Look through the lines below and extract each one that contains "computer".

> _DATA TO USE_:
━━━
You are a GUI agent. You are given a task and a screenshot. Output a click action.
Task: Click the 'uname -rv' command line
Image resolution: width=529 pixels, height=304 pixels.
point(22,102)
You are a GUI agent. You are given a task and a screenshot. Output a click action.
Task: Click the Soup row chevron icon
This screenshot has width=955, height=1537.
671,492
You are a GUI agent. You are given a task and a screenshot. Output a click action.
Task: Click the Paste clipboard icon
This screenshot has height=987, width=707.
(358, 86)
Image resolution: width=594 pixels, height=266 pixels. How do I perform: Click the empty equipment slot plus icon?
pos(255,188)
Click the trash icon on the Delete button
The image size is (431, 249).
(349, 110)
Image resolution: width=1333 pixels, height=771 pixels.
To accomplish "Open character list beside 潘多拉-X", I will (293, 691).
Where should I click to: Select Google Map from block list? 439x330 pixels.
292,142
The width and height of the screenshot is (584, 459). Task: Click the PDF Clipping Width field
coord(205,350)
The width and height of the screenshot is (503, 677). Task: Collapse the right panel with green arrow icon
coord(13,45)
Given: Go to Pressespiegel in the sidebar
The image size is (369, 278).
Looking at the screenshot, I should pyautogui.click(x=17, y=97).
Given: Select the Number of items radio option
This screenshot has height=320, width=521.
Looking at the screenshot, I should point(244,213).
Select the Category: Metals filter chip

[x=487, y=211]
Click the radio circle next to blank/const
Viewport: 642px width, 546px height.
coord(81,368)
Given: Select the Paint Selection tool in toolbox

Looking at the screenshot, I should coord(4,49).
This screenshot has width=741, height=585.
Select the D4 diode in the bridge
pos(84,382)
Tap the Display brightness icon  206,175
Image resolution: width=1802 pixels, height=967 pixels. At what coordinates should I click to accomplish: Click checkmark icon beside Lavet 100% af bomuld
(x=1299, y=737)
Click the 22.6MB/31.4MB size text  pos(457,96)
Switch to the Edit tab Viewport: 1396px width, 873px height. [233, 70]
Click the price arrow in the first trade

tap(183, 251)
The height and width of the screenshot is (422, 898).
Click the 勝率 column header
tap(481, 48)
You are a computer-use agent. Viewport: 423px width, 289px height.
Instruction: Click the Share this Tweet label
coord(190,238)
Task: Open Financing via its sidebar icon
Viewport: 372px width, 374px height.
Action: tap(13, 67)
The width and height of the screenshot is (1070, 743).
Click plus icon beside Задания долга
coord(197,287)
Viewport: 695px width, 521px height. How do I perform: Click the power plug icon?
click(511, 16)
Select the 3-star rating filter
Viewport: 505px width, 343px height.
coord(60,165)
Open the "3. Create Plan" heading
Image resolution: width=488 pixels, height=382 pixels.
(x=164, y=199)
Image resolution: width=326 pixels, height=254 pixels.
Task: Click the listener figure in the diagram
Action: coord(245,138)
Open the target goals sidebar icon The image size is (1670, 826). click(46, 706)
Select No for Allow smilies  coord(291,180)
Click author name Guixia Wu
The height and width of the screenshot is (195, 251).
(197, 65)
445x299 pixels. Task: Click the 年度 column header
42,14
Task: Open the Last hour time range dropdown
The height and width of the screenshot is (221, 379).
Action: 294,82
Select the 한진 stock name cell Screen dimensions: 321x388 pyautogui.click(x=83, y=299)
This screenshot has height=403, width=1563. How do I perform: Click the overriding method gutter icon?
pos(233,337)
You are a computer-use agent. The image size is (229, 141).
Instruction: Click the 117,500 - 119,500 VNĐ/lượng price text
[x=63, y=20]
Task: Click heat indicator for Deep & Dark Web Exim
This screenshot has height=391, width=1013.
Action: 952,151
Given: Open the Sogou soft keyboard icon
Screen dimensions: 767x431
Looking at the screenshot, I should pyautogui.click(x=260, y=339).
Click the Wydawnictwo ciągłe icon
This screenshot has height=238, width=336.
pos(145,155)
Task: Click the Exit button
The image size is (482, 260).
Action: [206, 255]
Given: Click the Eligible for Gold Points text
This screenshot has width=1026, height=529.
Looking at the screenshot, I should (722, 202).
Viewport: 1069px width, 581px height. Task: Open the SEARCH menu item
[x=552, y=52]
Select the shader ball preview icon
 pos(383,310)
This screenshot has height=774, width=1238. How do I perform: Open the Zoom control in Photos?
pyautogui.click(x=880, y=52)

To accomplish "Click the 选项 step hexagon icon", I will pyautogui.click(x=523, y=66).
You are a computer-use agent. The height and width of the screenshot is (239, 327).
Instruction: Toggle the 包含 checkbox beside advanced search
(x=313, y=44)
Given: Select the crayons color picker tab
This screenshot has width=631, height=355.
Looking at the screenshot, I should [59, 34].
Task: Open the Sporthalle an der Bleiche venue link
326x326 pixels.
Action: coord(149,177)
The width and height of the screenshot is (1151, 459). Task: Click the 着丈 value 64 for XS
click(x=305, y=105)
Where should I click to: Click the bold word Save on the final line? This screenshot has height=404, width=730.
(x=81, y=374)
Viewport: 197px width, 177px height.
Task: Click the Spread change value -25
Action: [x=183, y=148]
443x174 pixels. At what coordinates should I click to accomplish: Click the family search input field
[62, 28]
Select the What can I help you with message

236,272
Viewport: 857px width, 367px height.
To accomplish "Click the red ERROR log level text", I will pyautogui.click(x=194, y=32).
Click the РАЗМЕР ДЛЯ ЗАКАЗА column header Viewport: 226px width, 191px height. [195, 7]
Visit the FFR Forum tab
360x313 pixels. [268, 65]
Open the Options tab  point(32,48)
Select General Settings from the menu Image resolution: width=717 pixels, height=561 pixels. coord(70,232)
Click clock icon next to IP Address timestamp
━━━
> _WRITTEN SOLUTION_:
You are a computer-use agent. Viewport: 423px width, 289px height.
You are a computer-use agent. The image size is (229, 141).
You are a computer-use agent. The height and width of the screenshot is (239, 327).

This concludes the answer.